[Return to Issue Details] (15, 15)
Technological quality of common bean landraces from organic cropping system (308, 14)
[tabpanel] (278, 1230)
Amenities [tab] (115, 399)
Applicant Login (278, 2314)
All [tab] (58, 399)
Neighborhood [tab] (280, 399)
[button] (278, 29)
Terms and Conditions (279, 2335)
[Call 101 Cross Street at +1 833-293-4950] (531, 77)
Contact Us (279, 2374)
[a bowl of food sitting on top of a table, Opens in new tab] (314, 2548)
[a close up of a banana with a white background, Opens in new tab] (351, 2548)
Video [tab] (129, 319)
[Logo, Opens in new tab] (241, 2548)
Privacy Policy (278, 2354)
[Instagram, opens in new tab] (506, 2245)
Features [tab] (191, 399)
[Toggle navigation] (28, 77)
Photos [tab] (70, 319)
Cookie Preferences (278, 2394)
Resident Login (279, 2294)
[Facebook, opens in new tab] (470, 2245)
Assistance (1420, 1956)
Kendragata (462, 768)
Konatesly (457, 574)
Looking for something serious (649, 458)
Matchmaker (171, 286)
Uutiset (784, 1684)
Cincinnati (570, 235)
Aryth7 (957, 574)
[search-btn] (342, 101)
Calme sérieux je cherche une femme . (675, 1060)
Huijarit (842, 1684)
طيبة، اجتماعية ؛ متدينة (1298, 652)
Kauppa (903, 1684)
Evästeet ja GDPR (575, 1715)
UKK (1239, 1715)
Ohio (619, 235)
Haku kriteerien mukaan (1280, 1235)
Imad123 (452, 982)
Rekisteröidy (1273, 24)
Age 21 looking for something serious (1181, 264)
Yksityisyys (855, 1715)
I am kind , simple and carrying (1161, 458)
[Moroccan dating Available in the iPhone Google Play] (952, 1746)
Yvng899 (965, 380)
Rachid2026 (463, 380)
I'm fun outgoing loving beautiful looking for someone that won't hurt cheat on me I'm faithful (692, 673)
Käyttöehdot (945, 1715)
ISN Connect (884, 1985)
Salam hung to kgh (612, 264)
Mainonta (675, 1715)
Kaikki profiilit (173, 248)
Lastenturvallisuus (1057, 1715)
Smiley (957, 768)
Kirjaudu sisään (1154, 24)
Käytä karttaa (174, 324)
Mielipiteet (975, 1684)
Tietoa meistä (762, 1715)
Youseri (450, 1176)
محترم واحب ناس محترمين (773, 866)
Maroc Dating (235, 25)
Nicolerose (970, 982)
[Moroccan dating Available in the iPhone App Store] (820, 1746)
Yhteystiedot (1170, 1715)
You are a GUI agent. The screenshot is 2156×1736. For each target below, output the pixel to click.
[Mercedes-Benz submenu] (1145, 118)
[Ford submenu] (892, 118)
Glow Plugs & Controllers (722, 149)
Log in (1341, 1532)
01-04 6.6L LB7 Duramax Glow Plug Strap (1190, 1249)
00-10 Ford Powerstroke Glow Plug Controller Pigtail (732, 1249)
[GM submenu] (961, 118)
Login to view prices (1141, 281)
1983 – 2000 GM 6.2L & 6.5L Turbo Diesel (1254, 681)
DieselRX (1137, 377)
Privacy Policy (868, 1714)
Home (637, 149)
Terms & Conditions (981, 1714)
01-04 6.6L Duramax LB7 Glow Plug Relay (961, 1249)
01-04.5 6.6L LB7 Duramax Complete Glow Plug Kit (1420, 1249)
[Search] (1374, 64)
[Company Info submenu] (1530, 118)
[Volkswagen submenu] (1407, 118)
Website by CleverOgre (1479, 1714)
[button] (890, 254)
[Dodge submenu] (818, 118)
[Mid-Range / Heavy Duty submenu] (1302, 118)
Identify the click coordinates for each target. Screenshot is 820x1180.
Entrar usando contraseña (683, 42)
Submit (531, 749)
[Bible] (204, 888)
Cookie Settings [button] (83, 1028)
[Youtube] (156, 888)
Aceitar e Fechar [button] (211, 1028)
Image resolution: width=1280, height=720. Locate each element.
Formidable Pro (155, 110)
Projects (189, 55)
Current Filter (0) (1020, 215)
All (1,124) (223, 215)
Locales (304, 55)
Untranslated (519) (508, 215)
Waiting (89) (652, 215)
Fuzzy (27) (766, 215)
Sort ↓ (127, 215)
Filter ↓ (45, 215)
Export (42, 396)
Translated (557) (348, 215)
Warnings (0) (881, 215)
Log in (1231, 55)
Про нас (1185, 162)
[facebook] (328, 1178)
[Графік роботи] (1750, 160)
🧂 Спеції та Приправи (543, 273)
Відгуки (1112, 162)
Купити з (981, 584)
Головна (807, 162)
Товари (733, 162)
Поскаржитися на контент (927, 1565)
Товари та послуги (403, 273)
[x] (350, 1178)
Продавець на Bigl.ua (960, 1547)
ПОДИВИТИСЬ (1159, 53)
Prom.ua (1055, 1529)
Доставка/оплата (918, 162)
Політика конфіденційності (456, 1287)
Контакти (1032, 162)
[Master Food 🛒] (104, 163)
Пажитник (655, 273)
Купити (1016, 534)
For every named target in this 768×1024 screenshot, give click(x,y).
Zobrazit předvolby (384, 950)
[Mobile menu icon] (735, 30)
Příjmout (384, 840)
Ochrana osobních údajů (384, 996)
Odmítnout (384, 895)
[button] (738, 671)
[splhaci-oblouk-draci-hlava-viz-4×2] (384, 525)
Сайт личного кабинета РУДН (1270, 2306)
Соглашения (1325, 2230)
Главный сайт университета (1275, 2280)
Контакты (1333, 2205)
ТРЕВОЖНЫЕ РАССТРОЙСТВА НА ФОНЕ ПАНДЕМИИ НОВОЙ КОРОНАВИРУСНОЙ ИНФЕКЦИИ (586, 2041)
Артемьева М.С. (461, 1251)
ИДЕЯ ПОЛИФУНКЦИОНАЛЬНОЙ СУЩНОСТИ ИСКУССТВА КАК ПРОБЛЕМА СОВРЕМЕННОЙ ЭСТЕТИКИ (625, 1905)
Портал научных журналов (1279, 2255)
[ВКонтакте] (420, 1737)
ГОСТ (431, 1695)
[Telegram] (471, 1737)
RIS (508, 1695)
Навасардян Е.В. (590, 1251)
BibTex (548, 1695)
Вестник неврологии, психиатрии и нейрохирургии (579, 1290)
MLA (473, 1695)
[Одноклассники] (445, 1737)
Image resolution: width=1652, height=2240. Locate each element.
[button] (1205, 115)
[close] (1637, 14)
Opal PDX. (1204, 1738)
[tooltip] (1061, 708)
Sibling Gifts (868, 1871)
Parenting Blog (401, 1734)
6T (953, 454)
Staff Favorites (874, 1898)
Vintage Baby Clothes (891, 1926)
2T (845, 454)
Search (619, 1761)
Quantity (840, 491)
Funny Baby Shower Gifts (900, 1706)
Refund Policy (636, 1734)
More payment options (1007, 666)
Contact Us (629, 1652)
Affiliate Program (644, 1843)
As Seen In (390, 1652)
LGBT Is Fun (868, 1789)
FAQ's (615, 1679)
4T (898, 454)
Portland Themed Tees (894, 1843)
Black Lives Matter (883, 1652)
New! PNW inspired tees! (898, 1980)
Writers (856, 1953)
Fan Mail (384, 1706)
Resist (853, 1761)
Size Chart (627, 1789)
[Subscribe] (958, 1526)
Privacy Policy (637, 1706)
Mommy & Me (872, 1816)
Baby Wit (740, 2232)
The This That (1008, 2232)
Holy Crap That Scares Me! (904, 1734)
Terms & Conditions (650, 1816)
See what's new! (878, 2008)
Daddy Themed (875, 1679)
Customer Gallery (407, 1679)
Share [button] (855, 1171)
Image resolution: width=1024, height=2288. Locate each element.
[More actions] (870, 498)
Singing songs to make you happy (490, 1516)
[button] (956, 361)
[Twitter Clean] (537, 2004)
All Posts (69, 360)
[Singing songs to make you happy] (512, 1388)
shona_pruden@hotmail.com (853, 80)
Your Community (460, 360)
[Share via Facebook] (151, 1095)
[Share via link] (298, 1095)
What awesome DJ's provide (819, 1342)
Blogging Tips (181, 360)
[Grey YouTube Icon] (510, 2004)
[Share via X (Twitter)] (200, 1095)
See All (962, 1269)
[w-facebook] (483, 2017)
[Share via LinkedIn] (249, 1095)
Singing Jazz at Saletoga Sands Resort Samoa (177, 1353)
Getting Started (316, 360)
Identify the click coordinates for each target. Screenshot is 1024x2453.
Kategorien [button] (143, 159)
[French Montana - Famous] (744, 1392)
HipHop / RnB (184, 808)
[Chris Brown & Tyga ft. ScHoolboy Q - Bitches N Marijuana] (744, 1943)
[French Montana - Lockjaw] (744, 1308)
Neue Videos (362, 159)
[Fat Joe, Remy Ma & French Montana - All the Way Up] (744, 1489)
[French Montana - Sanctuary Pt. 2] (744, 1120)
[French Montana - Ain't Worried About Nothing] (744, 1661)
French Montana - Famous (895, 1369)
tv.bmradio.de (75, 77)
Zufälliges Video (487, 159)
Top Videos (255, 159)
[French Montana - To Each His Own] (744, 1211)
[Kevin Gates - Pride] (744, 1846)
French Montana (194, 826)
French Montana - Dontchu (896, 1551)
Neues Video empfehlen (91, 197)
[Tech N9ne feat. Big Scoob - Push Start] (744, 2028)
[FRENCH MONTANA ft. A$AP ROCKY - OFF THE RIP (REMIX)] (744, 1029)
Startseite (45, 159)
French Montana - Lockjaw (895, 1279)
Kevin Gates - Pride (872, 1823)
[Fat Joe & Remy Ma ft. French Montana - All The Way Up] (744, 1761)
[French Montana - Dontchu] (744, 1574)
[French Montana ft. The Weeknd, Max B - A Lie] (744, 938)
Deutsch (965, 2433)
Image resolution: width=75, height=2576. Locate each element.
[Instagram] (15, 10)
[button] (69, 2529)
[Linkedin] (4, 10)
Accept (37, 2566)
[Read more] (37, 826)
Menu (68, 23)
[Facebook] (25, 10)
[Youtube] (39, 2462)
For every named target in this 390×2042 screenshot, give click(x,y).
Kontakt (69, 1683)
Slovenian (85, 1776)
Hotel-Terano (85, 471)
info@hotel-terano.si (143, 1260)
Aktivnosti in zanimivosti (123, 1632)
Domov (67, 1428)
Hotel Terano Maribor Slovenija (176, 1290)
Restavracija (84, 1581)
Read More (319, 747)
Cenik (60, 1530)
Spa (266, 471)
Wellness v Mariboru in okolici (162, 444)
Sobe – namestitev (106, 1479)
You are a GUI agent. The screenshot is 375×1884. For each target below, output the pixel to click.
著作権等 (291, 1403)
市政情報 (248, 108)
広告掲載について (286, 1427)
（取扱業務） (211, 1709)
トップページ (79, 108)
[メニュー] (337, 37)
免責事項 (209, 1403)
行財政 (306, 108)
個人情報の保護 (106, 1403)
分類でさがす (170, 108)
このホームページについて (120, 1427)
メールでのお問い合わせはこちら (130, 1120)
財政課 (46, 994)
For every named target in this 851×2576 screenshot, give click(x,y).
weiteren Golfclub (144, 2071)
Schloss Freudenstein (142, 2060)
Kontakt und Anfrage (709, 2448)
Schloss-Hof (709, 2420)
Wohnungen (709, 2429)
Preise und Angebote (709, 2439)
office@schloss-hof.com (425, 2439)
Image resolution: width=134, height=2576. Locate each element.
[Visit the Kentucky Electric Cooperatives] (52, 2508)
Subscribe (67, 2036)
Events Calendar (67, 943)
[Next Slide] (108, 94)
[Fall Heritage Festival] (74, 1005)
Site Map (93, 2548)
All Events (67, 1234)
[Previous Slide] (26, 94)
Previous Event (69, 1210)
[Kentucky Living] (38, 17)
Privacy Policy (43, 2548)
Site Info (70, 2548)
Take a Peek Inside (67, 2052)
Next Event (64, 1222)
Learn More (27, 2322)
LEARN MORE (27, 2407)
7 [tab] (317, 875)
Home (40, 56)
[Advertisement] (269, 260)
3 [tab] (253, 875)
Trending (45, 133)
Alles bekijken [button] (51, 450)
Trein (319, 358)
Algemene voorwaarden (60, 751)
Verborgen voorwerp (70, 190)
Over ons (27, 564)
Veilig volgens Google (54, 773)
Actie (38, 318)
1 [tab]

· · ·

• **EXERCISE DETAILS**: Send back exactly the lines of the listing above starting at the one with "I'm fun outgoing" and ending at the one with "Terms & Conditions (981, 1714)", inclusive, and no others.

• **EXERCISE SOLUTION**:
I'm fun outgoing loving beautiful looking for someone that won't hurt cheat on me I'm faithful (692, 673)
Käyttöehdot (945, 1715)
ISN Connect (884, 1985)
Salam hung to kgh (612, 264)
Mainonta (675, 1715)
Kaikki profiilit (173, 248)
Lastenturvallisuus (1057, 1715)
Smiley (957, 768)
Kirjaudu sisään (1154, 24)
Käytä karttaa (174, 324)
Mielipiteet (975, 1684)
Tietoa meistä (762, 1715)
Youseri (450, 1176)
محترم واحب ناس محترمين (773, 866)
Maroc Dating (235, 25)
Nicolerose (970, 982)
[Moroccan dating Available in the iPhone App Store] (820, 1746)
Yhteystiedot (1170, 1715)
You are a GUI agent. The screenshot is 2156×1736. For each target below, output the pixel to click.
[Mercedes-Benz submenu] (1145, 118)
[Ford submenu] (892, 118)
Glow Plugs & Controllers (722, 149)
Log in (1341, 1532)
01-04 6.6L LB7 Duramax Glow Plug Strap (1190, 1249)
00-10 Ford Powerstroke Glow Plug Controller Pigtail (732, 1249)
[GM submenu] (961, 118)
Login to view prices (1141, 281)
1983 – 2000 GM 6.2L & 6.5L Turbo Diesel (1254, 681)
DieselRX (1137, 377)
Privacy Policy (868, 1714)
Home (637, 149)
Terms & Conditions (981, 1714)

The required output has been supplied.